Thanks, Wes and Francois.
> On Feb 13, 2019, at 10:16 PM, Francois Saint-Jacques
> <fsaintjacq...@gmail.com> wrote:
>
> Hi,
>
> I also agree that we should follow a model similar to what you propose. I
> think the plan is, correct me if I'm wrong Wes, to write the logical plan
> operators, then write a small execution engine prototype and produce a
> proper design document out of this experiment. There's also a placeholder
> ticket: https://issues.apache.org/jira/browse/ARROW-4333
>
> François
>
> On Wed, Feb 13, 2019 at 9:54 AM Wes McKinney <wesmck...@gmail.com> wrote:
>
>> hi Ravindra,
>>
>>
>> On Wed, Feb 13, 2019 at 1:34 AM Ravindra Pindikura <ravin...@dremio.com>
>> wrote:
>>>
>>> Hi,
>>>
>>> I was looking at the recent checkin for arrow kernels, and started to
>> think of how they would work alongside Gandiva.
>>>
>>> Here are my thoughts :
>>>
>>> 1. Gandiva already has two high-level operators namely project and
>> filter, with runtime code generation
>>>
>>> * It already supports 100s of functions (eg. a+b, a > b), which can be
>> combined into expressions (eg. a+b > c && a +b < d) for each of the
>> operators and we’ll likely continue to add more of them.
>>> * it works on one record batch at a time - consumes a record batch, and
>> produces a record batch.
>>> * The operators can be inter-linked (eg. Project -> filter -> project)
>> to build a pipeline.
>>> * we may build additional operators in the future which could benefit
>> from code generation (eg. Impala uses code generation when parsing Avro
>> files).
>>>
>>> 2. Arrow Kernels
>>>
>>> a. support project/filter operators
>>>
>>> Useful for functions where there is no benefit with code generation, or
>> where code generation can be skipped over (eager evaluation).
>>>
>>> b.
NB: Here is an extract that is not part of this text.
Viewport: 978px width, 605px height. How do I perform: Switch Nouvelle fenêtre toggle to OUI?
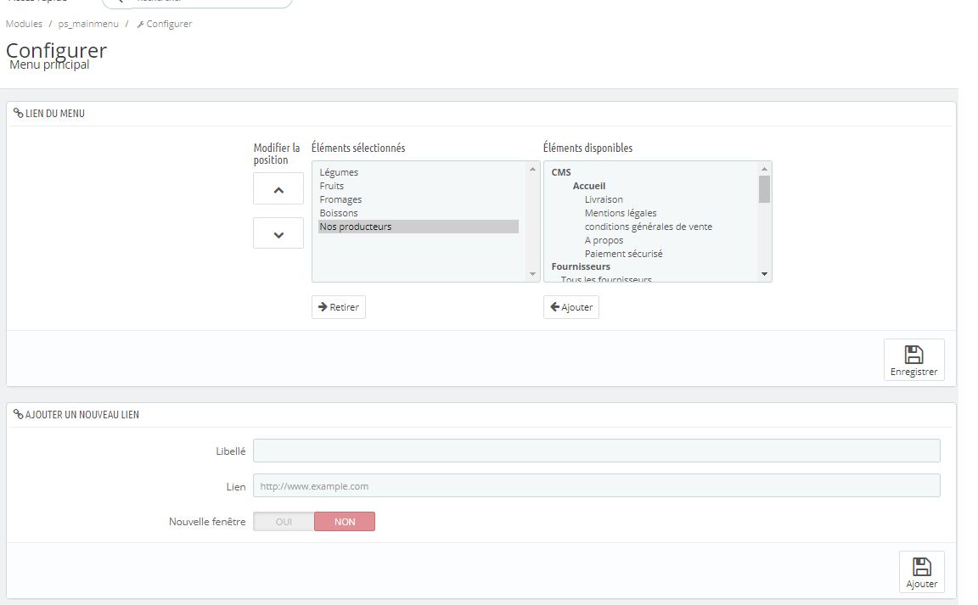(284, 522)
Support for additional operators like aggregates
>>>
>>>
>>> How do we combine and link the gandiva operators and the kernels ? For
>> eg. It would be nice to have a pipeline with scan (read from source),
>> project (expression on column), filter (extract rows), and aggregate (sum
>> on the extracted column).
>>>
>>
>> I'm just starting on a project now to enable logical expressions to be
>> built with a C++ API that are formed from a superset of relationship
>> algebra. In the past, I have already built a fairly deep system for
>> this (https://github.com/ibis-project/ibis) that captures SQL
>> semantics while also permitting other kinds of analytical
>> functionality that spills outside of SQL. As soon as I cobble together
>> a prototype I'll be interested in lots of feedback since this is a
>> system that we'll use for many years
>>
>> My idea of the interplay with Gandiva is that expressions will be
>> "lowered" to physical execution operators such as:
>>
>> * Projection (with/without filters)
>> * Join
>> * Hash aggregate (with/without filters)
>> * Sort
>> * Time series operations (resampling / binning, etc.)
>>
>> Gandiva therefore serves as a subgraph compiler for constituent parts
>> of these operations . During the lowering process, operator subgraphs
>> will need to be recognized as "able to be compiled with Gandiva". For
>> example
>>
>> * log(table.a + table.b) + 1 can be compiled with gandiva
>> * udf(table.a), where "udf" is a user-defined function written in
>> Python, say, cannot
>>
>>> To do this, I think we would need to be able build a pipeline with high
>> level operators that move along data one record batch at a time :
>>> - source operator which only produces record-batches (maybe, csv reader)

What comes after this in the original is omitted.